In the co-feature, slated for 12 in the 168-pound class, 35-year-old Philadelphia warhorse Gabe Rosado (pictured) stole the show with a spectacular one-punch knockout over previously undefeated Bektemir “Bec The Bully” Melikuziev.

A 2012 Olympic silver medalist for Uzbekistan, Melikuziev dominated the first two rounds, knocking down Rosado in the first with a combination of punches. He worked the body effectively for the first two rounds and it appeared that he was too strong for the Philadelphian. But Rosado (26-13, 15 KOs), blasted him out in the third, beating him to the punch with a right hook that landed flush on the Uzbek’s jaw.

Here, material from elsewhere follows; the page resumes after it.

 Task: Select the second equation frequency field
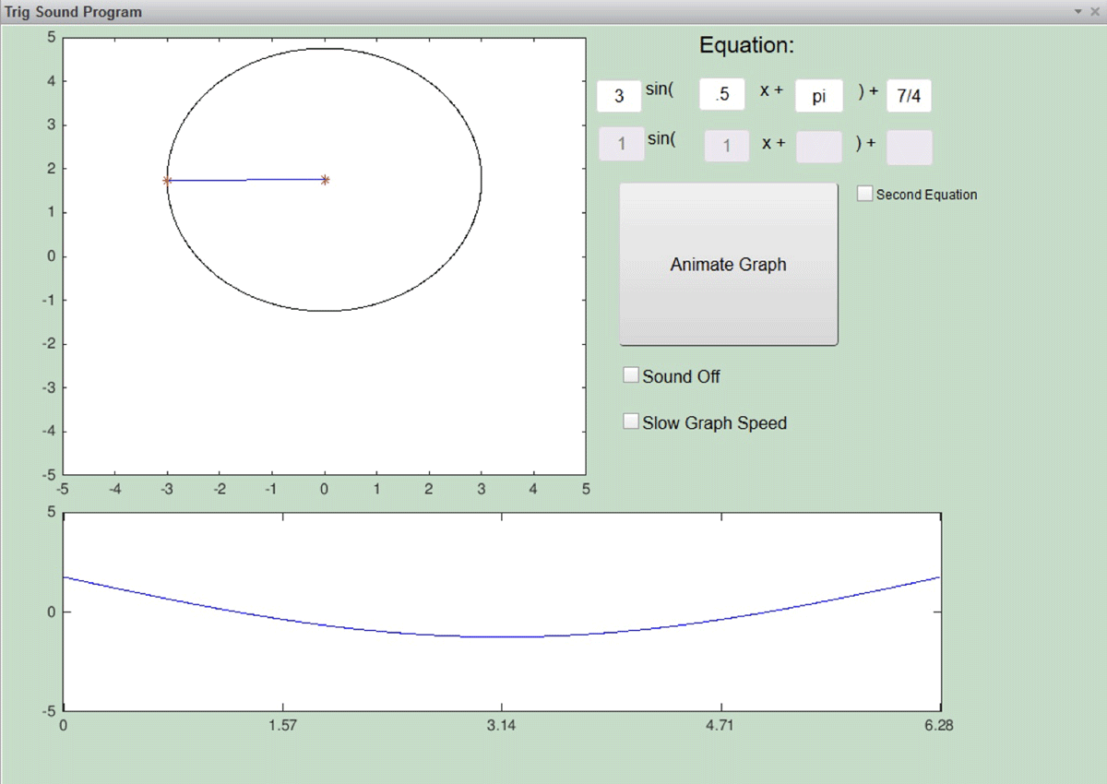point(726,145)
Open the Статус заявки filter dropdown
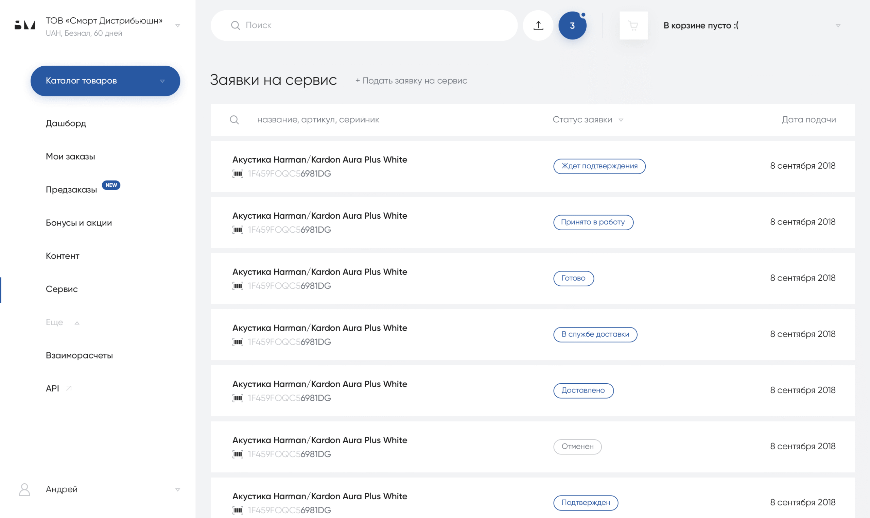The image size is (870, 518). pyautogui.click(x=588, y=120)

The referee didn’t bother to count. Melikuziev was 7-0 (6) heading in. Jaime Munguia may be next for Rosado.

Other Bouts

In a good-action fight that was marred by questionable scoring, native Texan Marlen Esparza, a bronze medalist at the 2012 London Olympics, wrested the WBO world flyweight title from Mexico’s Ibeth Zamora. Esparza (10-1, 1 KO) sprinted out of her corner at the opening bell only to suffer a knockdown before the fight was 90 seconds old. She fought her way back into the fight, winning the match in the eyes of the judges (97-92, 96-93, 95-94) but not in the eyes of the few fans in attendance who booed when the scores were announced.

It was a hard pill to swallow for the 32-year-old Zamora, now 32-7, who had won 17 of her last 18 heading in.

In his best showing to date, 31-year-old welterweight “prospect” Blair “The Flair” Cobbs scored a fifth-round stoppage over 38-year-old Georgia campaigner Brad Solomon. This was a fairly even fight through four rounds, but Solomon was showing signs of fatigue when Cobbs dropped him to his knees with a big left hand, leading the referee to call it off.

Blair the Flair, who has been training with Freddie Roach, improved to 15-0-1 (10). Solomon, who learned to fight in prison, declined to 29-4.